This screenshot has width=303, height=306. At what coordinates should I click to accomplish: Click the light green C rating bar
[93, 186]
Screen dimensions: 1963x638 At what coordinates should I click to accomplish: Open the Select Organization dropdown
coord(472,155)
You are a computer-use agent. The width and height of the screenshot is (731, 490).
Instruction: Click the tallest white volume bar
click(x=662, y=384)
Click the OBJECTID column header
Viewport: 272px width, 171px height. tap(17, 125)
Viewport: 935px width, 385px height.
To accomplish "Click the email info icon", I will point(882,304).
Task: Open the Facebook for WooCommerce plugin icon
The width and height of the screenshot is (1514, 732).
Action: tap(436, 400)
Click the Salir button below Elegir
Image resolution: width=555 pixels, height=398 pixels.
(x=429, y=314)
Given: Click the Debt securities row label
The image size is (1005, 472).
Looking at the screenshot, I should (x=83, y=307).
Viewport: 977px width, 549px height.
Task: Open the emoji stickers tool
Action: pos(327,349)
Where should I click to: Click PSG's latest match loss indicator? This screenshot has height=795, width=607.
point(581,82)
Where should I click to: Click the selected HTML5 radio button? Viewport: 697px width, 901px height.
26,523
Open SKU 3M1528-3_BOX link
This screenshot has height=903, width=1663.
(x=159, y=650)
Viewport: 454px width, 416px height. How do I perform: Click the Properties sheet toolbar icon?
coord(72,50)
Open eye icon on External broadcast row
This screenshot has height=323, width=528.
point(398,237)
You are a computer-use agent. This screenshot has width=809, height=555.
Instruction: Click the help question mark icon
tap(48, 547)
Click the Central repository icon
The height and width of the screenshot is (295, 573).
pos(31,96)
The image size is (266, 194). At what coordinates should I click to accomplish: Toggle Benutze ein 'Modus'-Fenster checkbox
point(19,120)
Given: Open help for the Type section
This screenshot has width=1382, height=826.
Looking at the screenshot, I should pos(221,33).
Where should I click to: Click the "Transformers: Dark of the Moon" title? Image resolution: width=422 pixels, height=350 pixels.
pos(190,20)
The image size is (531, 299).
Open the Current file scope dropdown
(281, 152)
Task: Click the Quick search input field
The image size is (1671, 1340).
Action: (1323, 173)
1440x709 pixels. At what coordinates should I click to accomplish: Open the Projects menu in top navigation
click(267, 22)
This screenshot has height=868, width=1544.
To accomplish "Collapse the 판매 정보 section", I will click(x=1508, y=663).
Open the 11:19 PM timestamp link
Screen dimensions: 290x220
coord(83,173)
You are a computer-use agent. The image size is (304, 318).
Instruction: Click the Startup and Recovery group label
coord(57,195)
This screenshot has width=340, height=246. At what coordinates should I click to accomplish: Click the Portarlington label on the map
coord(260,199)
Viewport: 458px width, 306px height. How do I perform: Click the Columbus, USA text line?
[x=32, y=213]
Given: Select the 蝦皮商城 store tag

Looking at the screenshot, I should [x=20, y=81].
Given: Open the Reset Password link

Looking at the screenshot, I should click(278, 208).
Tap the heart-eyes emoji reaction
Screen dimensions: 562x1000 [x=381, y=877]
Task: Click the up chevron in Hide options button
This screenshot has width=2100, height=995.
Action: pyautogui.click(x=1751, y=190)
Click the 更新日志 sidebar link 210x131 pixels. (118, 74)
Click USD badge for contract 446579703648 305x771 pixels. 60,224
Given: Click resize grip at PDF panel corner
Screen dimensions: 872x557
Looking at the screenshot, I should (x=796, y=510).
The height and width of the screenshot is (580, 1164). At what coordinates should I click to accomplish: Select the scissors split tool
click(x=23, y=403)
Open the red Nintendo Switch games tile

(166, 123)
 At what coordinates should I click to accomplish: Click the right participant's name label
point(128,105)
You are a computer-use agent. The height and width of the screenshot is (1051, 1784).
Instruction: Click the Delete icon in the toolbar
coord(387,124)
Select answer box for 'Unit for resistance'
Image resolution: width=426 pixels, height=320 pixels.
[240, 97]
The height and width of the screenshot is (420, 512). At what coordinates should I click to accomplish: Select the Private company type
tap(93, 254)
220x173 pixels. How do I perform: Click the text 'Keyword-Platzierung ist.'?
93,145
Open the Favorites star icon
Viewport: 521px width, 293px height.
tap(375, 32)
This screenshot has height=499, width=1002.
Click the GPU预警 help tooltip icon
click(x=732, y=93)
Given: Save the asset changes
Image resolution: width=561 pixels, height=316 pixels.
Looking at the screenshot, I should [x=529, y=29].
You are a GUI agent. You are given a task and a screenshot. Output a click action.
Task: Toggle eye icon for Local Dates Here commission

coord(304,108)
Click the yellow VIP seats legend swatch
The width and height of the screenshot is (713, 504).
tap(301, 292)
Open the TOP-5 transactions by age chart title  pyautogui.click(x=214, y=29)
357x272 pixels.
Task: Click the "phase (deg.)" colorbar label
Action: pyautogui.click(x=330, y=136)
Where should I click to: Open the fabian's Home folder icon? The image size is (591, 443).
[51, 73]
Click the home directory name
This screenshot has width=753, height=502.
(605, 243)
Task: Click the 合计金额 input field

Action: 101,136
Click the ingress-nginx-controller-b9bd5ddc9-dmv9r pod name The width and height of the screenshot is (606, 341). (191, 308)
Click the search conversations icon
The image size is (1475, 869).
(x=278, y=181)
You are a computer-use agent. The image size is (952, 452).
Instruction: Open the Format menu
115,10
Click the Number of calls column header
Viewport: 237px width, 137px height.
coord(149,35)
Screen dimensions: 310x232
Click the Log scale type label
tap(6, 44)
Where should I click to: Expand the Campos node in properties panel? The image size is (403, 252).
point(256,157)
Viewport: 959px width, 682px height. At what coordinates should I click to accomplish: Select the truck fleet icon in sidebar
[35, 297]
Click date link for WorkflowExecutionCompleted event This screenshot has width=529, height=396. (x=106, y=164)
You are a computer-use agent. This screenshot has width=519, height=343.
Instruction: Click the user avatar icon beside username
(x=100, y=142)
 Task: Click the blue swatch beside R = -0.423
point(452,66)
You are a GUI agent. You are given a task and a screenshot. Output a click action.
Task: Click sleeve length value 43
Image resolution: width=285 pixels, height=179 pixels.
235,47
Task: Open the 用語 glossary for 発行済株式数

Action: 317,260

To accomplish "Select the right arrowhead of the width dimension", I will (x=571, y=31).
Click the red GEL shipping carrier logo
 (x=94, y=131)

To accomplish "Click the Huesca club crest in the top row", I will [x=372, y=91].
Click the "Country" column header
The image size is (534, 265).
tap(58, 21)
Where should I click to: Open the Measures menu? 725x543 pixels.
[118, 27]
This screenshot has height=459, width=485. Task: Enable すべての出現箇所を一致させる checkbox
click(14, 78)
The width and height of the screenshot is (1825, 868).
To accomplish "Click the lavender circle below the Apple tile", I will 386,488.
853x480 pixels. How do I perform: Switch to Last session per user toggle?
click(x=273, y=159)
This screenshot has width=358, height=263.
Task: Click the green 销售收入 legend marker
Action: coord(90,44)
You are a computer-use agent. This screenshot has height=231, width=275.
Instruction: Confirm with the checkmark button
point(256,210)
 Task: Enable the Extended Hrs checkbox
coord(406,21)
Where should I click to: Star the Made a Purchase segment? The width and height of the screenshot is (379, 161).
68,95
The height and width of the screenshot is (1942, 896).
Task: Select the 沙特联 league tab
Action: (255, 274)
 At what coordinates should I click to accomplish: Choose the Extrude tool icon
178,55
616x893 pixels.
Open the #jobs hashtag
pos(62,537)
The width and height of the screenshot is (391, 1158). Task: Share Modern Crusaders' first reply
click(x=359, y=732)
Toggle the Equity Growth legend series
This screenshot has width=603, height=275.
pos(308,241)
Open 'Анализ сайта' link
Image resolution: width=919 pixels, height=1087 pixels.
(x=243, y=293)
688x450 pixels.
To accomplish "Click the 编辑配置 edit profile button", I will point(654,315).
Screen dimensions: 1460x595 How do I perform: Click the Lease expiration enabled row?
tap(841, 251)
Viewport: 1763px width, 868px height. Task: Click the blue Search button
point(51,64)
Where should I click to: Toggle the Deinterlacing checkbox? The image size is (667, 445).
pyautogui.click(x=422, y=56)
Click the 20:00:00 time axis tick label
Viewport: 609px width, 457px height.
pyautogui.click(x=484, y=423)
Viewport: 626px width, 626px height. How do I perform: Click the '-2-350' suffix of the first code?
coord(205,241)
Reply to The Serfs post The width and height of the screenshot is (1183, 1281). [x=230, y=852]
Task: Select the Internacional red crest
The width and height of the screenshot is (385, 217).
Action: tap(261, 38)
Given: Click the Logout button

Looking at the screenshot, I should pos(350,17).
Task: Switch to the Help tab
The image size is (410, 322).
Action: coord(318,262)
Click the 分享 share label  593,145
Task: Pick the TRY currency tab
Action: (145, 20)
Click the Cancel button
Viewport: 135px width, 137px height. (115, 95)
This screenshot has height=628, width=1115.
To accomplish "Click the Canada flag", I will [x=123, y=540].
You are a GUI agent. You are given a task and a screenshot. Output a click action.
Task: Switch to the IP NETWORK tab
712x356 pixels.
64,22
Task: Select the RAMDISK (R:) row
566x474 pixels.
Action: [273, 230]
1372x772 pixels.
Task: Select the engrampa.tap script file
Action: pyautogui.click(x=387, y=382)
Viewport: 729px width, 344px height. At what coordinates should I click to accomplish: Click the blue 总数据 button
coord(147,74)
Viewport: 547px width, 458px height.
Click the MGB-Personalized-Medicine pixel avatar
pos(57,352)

○ ○ ○ ○ ○

[Written task] Rewrite the listing above from its first line through the line containing "Viewport: 272px width, 171px", requests included, multiplying every number in the answers (the click coordinates and any viewport dimensions) by 2.15 and rounding to whole numbers, with halves rounded up. Leave the numbers in the requests unchanged.

[Result below]
This screenshot has width=303, height=306. At what coordinates should I click to accomplish: Click the light green C rating bar
[200, 400]
Screen dimensions: 1963x638 At what coordinates should I click to accomplish: Open the Select Organization dropdown
coord(1015,333)
You are a computer-use agent. The width and height of the screenshot is (731, 490).
Instruction: Click the tallest white volume bar
click(x=1423, y=826)
Click the OBJECTID column header
Viewport: 585px width, 368px height. tap(37, 269)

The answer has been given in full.